PAULO PINTO/AGÊNCIA PT // Presidente do PT quer legenda unida à oposição no enfrentamento aos projetos de Temer que reduzem direitos


São Paulo – Em seu artigo semanal, que nesta semana foi publicado hoje (29), o presidente nacional do PT expõe sua opinião pessoal sobre as eleições das Mesas da Câmara dos Deputados.

Segundo ele, o 6º Congresso abriu as comportas para o debate de ideias, para a livre expressão das bases, para o florescimento de novas propostas, para o livre curso da luta política, a qual, quando fraterna e leal, vivifica e nos fortalece para militar, na melhor tradição destes 37 anos.

E que o clima de Congresso estende-se com maior intensidade e amplitude nas incontáveis manifestações de militantes a respeito da tática que nossas bancadas devem seguir na eleição das Mesas da Câmara dos e do Senado.

Essas manifestações, segundo Falcão, percorreram as redes na Internet – uma comunicação livre que é “a prática mais subversiva de todas” e que empodera seus mensageiros –, mobilizaram presidentes de diretórios, parlamentares e tendências organizadas.

"Enfim, uma mobilização cujo objetivo é questionar a resolução do Diretório Nacional, aprovada no dia 20 de janeiro último, e que orienta nossas deputadas, deputados, senadoras e senadores a se posicionarem na sucessão da direção das duas Casas", diz em artigo.

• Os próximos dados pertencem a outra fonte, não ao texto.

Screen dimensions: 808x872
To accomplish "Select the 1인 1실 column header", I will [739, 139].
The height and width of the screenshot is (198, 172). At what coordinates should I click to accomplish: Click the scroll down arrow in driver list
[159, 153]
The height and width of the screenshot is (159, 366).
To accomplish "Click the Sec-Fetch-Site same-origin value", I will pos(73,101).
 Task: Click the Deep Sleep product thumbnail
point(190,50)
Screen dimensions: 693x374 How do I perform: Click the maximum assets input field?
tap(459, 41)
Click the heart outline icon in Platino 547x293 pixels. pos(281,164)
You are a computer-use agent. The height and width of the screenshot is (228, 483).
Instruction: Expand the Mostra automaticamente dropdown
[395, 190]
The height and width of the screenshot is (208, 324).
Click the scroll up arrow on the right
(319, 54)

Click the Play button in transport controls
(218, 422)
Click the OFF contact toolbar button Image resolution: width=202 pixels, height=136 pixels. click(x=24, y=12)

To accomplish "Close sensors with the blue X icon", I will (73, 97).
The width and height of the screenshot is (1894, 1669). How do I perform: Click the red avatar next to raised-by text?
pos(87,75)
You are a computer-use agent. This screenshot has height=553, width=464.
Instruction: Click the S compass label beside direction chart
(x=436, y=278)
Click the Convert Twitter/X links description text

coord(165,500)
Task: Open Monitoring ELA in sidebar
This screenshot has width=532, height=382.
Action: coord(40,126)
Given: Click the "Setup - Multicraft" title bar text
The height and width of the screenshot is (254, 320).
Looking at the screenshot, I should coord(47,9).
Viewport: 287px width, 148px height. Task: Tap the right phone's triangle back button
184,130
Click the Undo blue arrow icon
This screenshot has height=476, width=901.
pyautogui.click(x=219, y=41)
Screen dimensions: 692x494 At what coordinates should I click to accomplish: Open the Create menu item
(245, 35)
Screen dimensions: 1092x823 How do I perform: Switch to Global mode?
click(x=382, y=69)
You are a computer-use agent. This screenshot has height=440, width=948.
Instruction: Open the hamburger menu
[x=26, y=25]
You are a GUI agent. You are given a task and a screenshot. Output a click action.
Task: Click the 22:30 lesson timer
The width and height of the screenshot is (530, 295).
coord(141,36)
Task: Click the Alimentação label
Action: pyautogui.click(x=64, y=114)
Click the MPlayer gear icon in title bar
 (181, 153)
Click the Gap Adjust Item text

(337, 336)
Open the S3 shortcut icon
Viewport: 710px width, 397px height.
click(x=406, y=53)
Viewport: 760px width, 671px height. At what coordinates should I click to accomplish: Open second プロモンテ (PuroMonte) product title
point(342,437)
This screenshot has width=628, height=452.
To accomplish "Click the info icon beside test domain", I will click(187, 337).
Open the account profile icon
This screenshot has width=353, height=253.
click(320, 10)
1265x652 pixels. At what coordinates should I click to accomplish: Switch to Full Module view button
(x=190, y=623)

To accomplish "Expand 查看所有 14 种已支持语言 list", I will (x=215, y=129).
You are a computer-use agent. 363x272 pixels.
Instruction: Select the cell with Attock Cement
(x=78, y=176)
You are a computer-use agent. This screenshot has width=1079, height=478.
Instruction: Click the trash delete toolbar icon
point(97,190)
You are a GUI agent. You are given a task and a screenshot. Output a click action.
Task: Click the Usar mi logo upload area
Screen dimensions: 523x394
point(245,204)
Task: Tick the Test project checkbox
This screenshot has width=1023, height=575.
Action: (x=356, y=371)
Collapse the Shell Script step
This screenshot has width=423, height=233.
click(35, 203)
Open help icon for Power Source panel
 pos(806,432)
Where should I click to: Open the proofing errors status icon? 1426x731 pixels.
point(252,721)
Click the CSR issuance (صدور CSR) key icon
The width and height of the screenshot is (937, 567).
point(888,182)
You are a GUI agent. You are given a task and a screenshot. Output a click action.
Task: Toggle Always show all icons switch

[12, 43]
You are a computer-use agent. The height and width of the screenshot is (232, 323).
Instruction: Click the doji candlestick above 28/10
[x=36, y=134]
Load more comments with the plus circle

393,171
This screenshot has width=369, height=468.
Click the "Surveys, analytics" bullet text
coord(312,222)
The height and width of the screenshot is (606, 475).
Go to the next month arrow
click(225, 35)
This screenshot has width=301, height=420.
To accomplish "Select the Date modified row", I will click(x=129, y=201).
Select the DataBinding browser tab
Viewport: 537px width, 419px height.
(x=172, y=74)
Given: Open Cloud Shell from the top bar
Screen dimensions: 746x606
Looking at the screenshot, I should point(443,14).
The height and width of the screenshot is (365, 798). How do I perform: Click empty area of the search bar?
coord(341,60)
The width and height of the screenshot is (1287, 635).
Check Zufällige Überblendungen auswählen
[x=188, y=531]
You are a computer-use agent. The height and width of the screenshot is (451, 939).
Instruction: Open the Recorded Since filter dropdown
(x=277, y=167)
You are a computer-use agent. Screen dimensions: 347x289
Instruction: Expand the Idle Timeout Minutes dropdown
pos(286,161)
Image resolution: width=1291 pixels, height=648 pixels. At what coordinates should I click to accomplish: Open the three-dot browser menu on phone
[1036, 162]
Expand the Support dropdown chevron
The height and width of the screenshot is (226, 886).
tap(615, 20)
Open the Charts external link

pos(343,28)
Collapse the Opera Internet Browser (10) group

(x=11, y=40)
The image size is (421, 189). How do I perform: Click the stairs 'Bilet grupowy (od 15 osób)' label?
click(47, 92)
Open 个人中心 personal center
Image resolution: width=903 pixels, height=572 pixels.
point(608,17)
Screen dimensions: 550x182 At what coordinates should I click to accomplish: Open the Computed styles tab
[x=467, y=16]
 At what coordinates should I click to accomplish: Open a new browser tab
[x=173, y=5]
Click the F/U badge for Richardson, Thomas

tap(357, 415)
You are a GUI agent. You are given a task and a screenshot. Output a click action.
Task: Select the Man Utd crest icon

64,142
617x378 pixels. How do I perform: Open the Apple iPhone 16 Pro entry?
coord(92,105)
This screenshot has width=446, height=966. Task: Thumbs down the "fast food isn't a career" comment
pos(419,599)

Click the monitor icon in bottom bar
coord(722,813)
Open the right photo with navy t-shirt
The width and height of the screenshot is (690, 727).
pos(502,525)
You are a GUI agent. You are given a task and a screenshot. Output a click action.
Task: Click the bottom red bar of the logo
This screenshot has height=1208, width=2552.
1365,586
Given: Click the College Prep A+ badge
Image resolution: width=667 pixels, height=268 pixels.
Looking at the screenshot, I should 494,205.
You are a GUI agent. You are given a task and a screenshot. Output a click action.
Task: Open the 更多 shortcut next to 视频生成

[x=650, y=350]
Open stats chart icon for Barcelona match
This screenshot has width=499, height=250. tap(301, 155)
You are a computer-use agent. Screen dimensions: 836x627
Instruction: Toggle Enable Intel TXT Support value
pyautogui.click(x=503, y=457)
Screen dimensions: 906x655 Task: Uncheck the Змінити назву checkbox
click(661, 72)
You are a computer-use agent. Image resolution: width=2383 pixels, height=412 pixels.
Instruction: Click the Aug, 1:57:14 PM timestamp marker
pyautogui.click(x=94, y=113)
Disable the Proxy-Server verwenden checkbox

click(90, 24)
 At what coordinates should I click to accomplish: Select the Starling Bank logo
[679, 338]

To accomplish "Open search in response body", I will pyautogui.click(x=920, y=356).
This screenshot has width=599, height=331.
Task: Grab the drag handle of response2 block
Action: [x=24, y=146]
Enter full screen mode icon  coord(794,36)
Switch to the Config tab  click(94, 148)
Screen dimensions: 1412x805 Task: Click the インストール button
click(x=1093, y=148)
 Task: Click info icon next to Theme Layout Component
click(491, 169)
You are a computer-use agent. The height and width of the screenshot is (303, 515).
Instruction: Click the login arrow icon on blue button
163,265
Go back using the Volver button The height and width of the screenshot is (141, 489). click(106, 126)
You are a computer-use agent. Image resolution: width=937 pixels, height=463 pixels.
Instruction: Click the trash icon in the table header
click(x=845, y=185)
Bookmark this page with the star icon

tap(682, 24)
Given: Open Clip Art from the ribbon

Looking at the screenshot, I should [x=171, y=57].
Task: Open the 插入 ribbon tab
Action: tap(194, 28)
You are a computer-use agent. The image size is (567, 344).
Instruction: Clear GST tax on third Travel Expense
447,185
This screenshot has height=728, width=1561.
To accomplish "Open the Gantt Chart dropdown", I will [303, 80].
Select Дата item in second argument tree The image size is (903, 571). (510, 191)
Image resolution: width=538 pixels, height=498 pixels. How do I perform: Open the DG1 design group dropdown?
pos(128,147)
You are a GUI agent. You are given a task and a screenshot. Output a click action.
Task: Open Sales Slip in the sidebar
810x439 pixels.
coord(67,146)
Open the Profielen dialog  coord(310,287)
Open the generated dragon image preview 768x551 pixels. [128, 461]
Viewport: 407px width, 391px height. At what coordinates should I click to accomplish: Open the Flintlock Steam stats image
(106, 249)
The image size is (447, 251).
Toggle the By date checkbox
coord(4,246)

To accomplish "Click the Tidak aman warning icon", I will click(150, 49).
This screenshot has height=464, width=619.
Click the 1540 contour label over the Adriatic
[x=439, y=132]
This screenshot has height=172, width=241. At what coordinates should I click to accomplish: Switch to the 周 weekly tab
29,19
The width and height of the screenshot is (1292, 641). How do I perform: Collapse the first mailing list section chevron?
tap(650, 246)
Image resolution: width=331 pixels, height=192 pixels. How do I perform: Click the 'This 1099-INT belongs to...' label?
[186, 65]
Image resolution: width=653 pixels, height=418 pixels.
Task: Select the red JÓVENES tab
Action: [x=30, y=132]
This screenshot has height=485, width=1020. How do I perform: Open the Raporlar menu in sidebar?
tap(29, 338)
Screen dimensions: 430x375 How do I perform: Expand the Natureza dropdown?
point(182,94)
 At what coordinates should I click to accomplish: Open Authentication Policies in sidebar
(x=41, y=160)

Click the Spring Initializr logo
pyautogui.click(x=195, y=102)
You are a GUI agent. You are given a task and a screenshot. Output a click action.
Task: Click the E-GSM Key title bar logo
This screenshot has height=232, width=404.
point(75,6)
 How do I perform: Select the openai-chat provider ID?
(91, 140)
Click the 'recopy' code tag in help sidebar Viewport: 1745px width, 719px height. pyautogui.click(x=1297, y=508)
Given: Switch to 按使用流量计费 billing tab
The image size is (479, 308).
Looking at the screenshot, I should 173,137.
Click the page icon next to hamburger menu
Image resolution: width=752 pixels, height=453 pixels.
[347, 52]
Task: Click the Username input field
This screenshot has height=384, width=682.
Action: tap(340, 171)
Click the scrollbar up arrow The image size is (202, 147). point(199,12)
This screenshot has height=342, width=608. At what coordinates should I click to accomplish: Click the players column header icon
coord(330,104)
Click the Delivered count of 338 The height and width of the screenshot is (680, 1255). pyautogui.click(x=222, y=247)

Ele admite divergências em torno da melhor tática parlamentar, motivada pela conjuntura inaugurada pelo golpe, razão pela qual a Comissão Executiva e o Diretório Nacional decidiram pautar o tema – que antes antes do impeachment era tratado predominantemente no âmbito das bancadas.

E reitera a disposição de oposição ao "governo usurpador" e a todos os projetos antipopulares, antinacionais e de supressão de direitos, dentro e fora do Congresso.

"Minha opinião pessoal é que nos unamos aos parlamentares da oposição (PDT, PC do B, Rede e Psol) num bloco a ser encabeçado por alguém deste campo", afirma. "E que o voto das nossas bancadas se paute pelos compromissos enunciados pelo PT, expressando publicamente, de forma unitária e transparente, a razão da escolha."

O presidente do PT afirma estar convicto de que, desse modo, o entusiasmo da militância se propagará em todas as frentes de luta: na defesa do companheiro Lula e de sua futura candidatura a presidente, no enfrentamento da reforma da Previdência e trabalhista e pela antecipação das eleições diretas.